26 – Aucune disposition légale ne réglant la contribution des concubins aux charges de la vie commune, chacun d’eux doit, en l’absence de volonté exprimée à cet égard, supporter les dépenses de la vie courante qu’il a engagées.
27 – Par courrier de réponse à sa mise en demeure, en date du 1er mars 2021, Mme [U] a rappelé à M. [M] que 'quand nous étions ensemble, tu m’as effectivement donné de l’argent pour notre vie commune mais à aucun moment il était question entre nous que je te le rende un jour'.
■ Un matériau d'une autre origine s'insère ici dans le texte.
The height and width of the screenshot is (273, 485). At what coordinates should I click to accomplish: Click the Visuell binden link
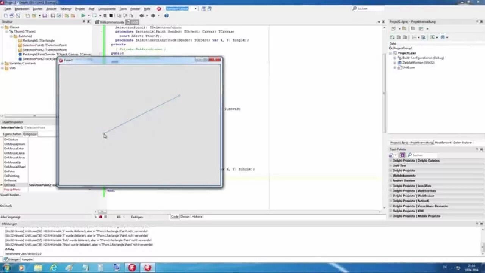(11, 195)
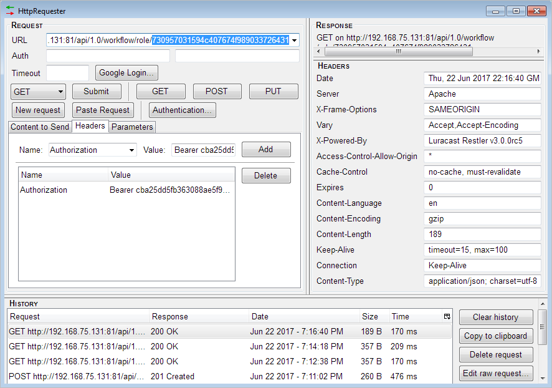Delete the selected header
552x388 pixels.
pyautogui.click(x=265, y=175)
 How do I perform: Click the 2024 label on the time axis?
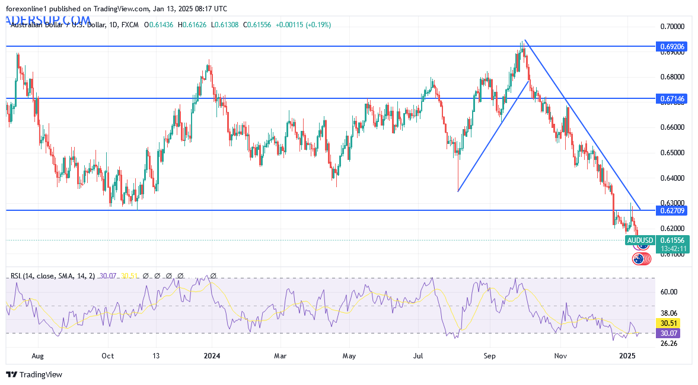coord(212,356)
28 – M. [M] ne rapporte donc pas la preuve de ce que ces remises de fonds d’un montant total de 6.487 euros ont été effectuées pour une autre cause et ont excédé sa participation normale aux charges de la vie commune sur la période comprise entre avril et septembre 2020 avec au moins trois périodes de vacances en plus d’un loyer pour l’intimée.
29 – M. [M] échouant à démontrer la preuve de l’intention de Mme [U] de rembourser les sommes versées, ainsi que du caractère excessif de sa participation aux charges du couple sur la période de vie commune, sa demande en restitution de l’indû sera rejetée.
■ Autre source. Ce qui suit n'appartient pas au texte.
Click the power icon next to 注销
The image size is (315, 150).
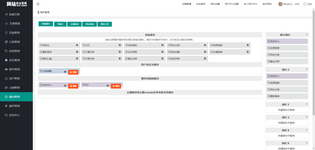[305, 4]
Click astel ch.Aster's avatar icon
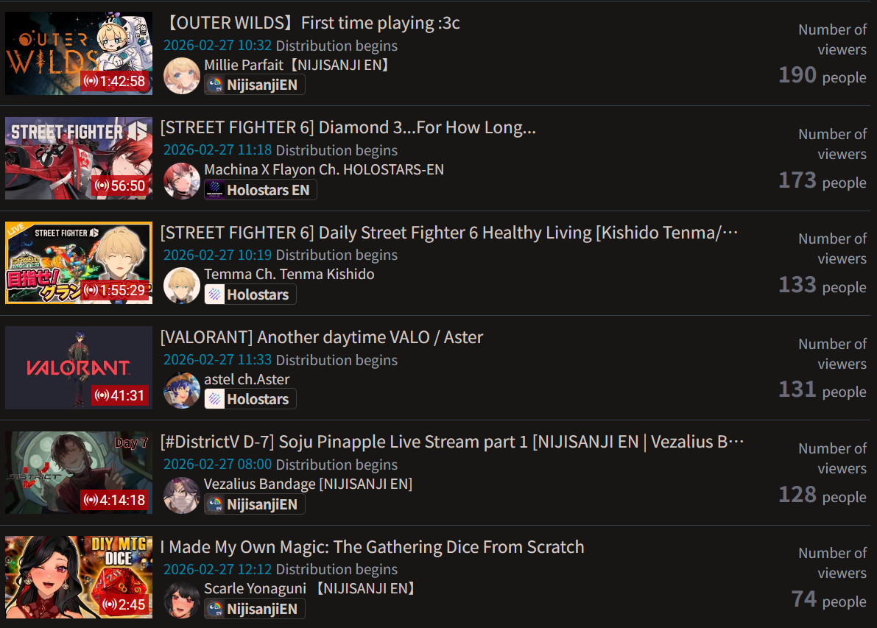 click(x=182, y=390)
30 – Il convient dès lors de confirmer le jugement déféré.
II – Sur l’enrichissement injustifié
31- Subsidiairement, l’appelant soutient qu’en remettant la somme de 6. 487 euros à Mme [U], celle-ci s’est naturellement enrichie à son détriment.
32 – L’intimée conteste cet enrichissement pour les mêmes motifs de contribution aux charges de la vie commune, rappelant le réel motif de M. [M] d’échapper à ses créanciers.
Sur ce :
33 – En application des articles 1303 et suivants du code civil, il appartient à la partie qui invoque l’enrichissement sans cause d’établir que l’appauvrissement par elle subi et l’enrichissement corrélatif du défendeur ont eu lieu sans cause.
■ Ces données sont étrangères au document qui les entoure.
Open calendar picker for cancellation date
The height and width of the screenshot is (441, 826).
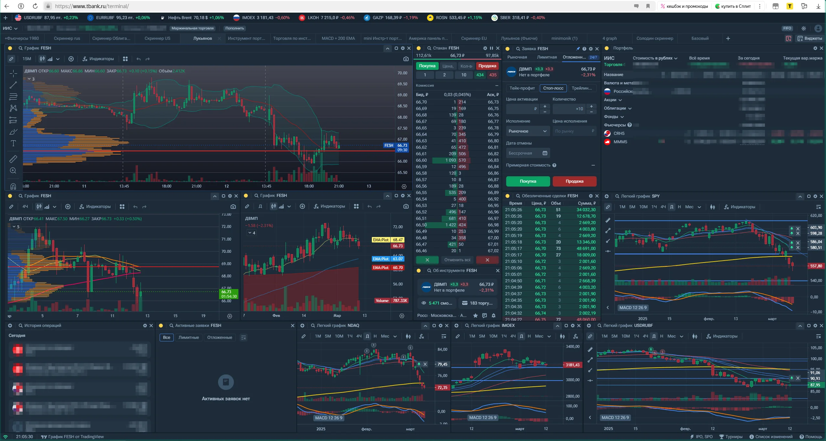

34 – S’agissant de l’enrichissement sans cause entre concubins, elle ne peut intervenir qu’en cas de frais exceptionnels réalisés par un des concubins au profit exclusif de l’autre.
35 – Dans le courriel du 1er mars 2021 dans lequel M. [M] sollicite le remboursement des sommes versées à Mme [U], il lui rappelle que ces versements ont été faits au motif suivant 'suite à des saisies sur mes comptes après un problème de liquidation d’une de mes sociétés, j’ai préféré lors de notre relation privée de te laisser l’argent suivant (…)'.
36 – De même, M. [W], dans son attestation du 24 septembre 2023 précise avoir discuté avec M. [M] de ce 'qu’il avait du confier une certaine somme d’argent à son amie afin d’éviter que soient effectuées des saisies sur son compte courant, consécutives à des problèmes liés à son ancienne société'.
37 – Cependant, il ne s’agit que d’un témignage indirect et les débats d’appel et les pièces soumises à la cour ne permettent pas de remettre en cause l’exacte analyse du premier juge qui a considéré, à bon droit, que Mme [U] avait largement participé à la vie commune et qu’il n’était pas établi que les paiements effectués par M. [M] avaient excédé le montant de sa propre contribution aux charges de la vie commune, et alors même qu’il ressort du courriel de M. [M] du 1er mars 2021 que son appauvrissement consistait également en un profit personnel souhaitant éviter des saisies sur rémunération et s’apparentant à une organisation frauduleuse d’insolvabilité.
38 – Faute de preuve de ce que Mme [U] se serait enrichie sans cause aux dépens de M. [M], le jugement sera confirmé en ce qu’il a débouté ce dernier de sa demande à ce titre.
III – Sur les dépens et les frais irrépétibles
39 – M. [M] partie succombant en appel supportera les dépens ainsi que le versement à Mme [U] de la somme complémentaire de 2.500 euros au titre des frais irrépétibles engagés en cause d’appel.
PAR CES MOTIFS
La Cour,
Confirme le jugement déféré,
Y ajoutant,
Condamne M. [M] à verser à Mme [U] la somme complémentaire de 2.500 euros au titre des frais irrépétibles engagés en cause d’appel,
Condamne M. [M] aux dépens.
Le présent arrêt a été signé par Paule POIREL, présidente, et par Vincent BRUGERE, greffier, auquel la minute de la décision a été remise par le magistrat signataire.